So I’ve been struggling with Montessori lately.
Homeschooling during the early years was one of the hardest things I’ve had to learn how to do. As a new Montessorian, having to figure out what activities to do, when to do it, how to observe my child’s interests — these were all foreign concepts to me. The learning curve was steep and brutal. And I often got stressed out because I gave myself imaginary deadlines on accomplishing everything. What if we haven’t covered [this subject] by the time he’s six years old? What if he hasn’t learned how to [insert developmental skill here] before he has to start elementary school?
I thought that once Zachary started Junior Kindergarten, once both boys were in full-day school and all I had to focus on is after-schooling, that this would all be over. After all, if I could manage homeschooling then after-schooling should just be a walk in the park, right?
Well it’s been almost five months since they started school and I still haven’t figured out after-schooling. It seems it’s a whole other ballgame and learning curve.
It takes so much time and patience to figure out not just the family’s new rhythms and needs, but my own as well.
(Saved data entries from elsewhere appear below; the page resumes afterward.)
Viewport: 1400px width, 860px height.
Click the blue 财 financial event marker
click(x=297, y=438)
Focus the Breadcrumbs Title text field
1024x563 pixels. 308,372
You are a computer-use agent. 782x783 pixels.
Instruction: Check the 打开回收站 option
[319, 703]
I have a lot less time with the kids now, yet the amount of stress I have placed on myself seems to have auto-magically bubbled up.
Ai-yai-yai! Why do I let this happen?
I’ve come to the realization lately that while our family dynamics have changed, my goals for my children haven’t. I haven’t truly left the homeschooling mindset behind. By this I mean that I still want to coach them 100% academically. I also want to incorporate long-term success habits such as mindfulness, organization, self-regulation, concentration and good habits. I dream about spending 100% of our time outdoors in nature, where my kids would lay on the grass talking to each other comparing leaf venations that they’ve collected instead of discussing Clash Royale, and would never get hungry whilst I get to sit back and sip premium coffee that never gets cold, all the while giving myself a proverbial pat in the back on the good job I’ve done.
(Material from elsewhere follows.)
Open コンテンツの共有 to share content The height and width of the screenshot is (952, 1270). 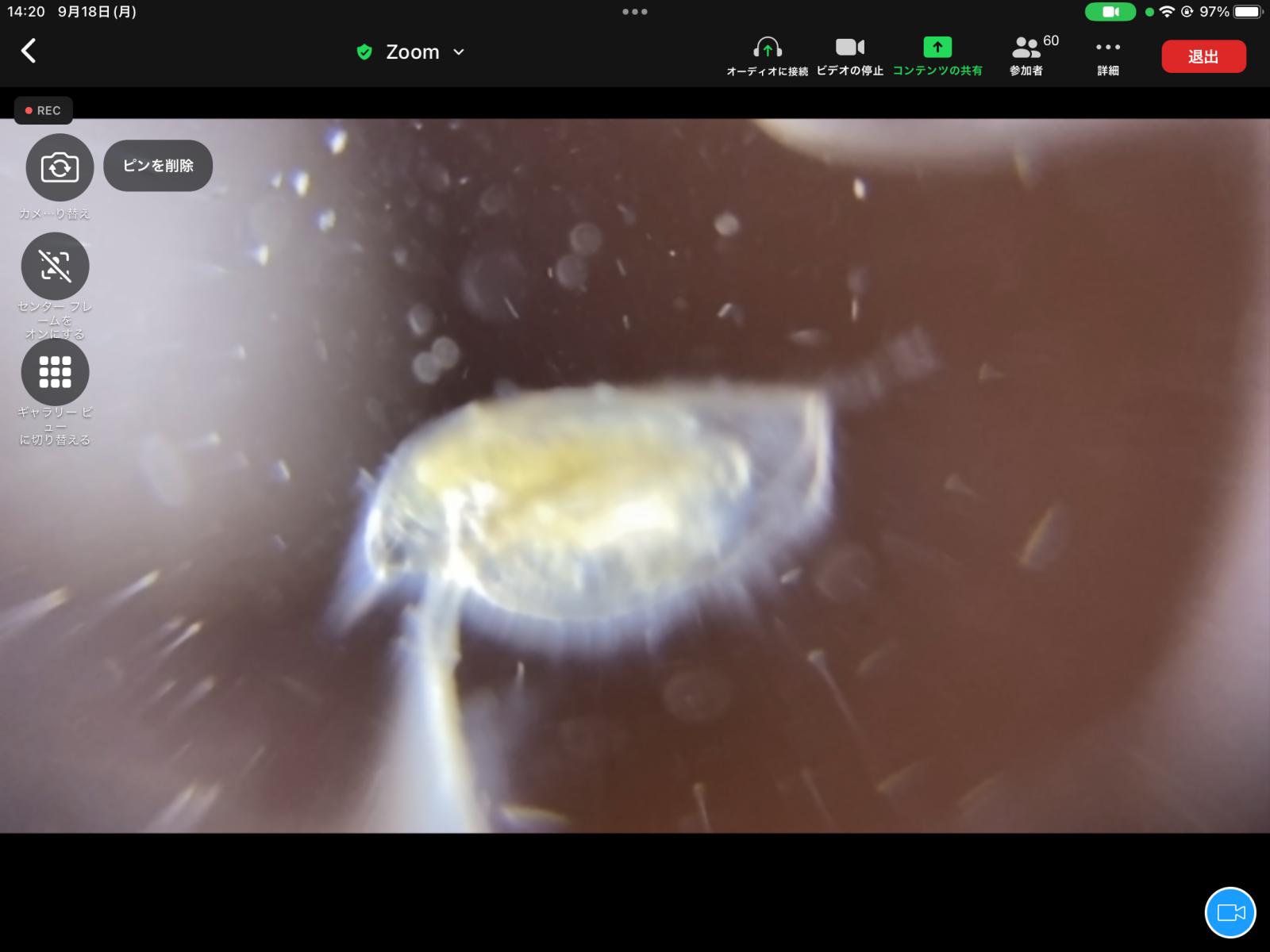point(937,56)
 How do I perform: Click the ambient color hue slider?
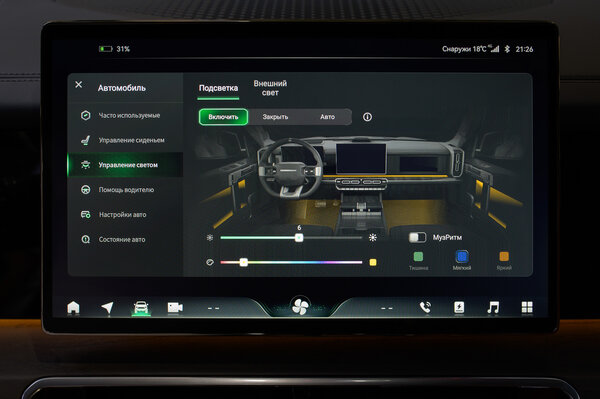click(291, 262)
The truth is that I don’t have all that time, energy or money to do everything that I have somehow dreamed up and planned in my head.
The other truth is that all this pressure is self-inflicted. It’s all in my mind. Both my children are not only fine but are thriving. Sure we haven’t arrived yet, but I don’t think we will ever “arrive”. What’s important is that we look forward to what lies ahead and we press on and hold on to the progress we have already made.
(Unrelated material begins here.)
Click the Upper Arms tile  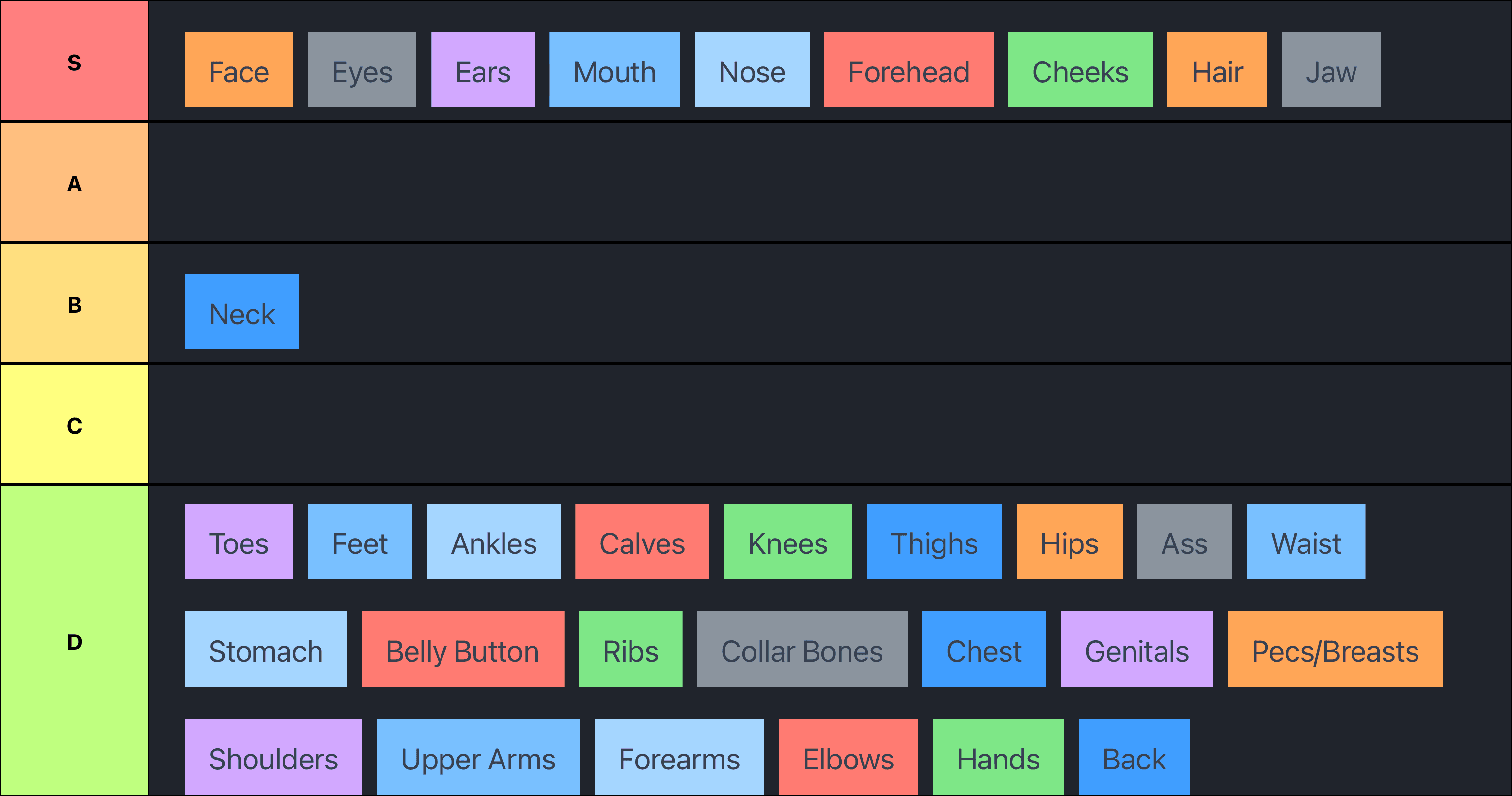coord(478,757)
So here’s a few things I’m going to work on for how ever long it takes (because I’m pretty sure it’s not going to be an overnight change but rather a gradual and peaceful evolution.)
- The first thing I need to do is surrender. I don’t mean to give up or give in to these helpless feelings or stress. What I mean is to surrender everything to God, to fully trust that He will enable me to do what I can with the kids, and He will take care of those things which I can’t. I need to let go of my Type A personality, just embrace the grace that comes from God and work in partnership with Him rather than trying to fly solo with my children.
- The second thing I need to do is to pray and focus on a new set of priorities. I cannot accomplish everything, so I need to pick and choose the things that are most valuable and needed in our family and for each child. Firstly, what are the things I want to cultivate in my children, those that will develop long-term self-sufficiency and success? Are they going to be virtues, explorations or academics? Secondly, what are some things I can do to achieve these priorities? Do I have time to do them? If not, which ones do I have to let go of and entrust to God?
Raising children is no small feat. It can be so exhausting that just as we have “arrived” at our comfortable point, it’s time to change again as the needs of our children and family evolve and as we ourselves learn and grow. But I take comfort in knowing that the Lord Himself goes before me and will be with me; He will never leave me nor forsake me. So I refuse to be afraid or discourage.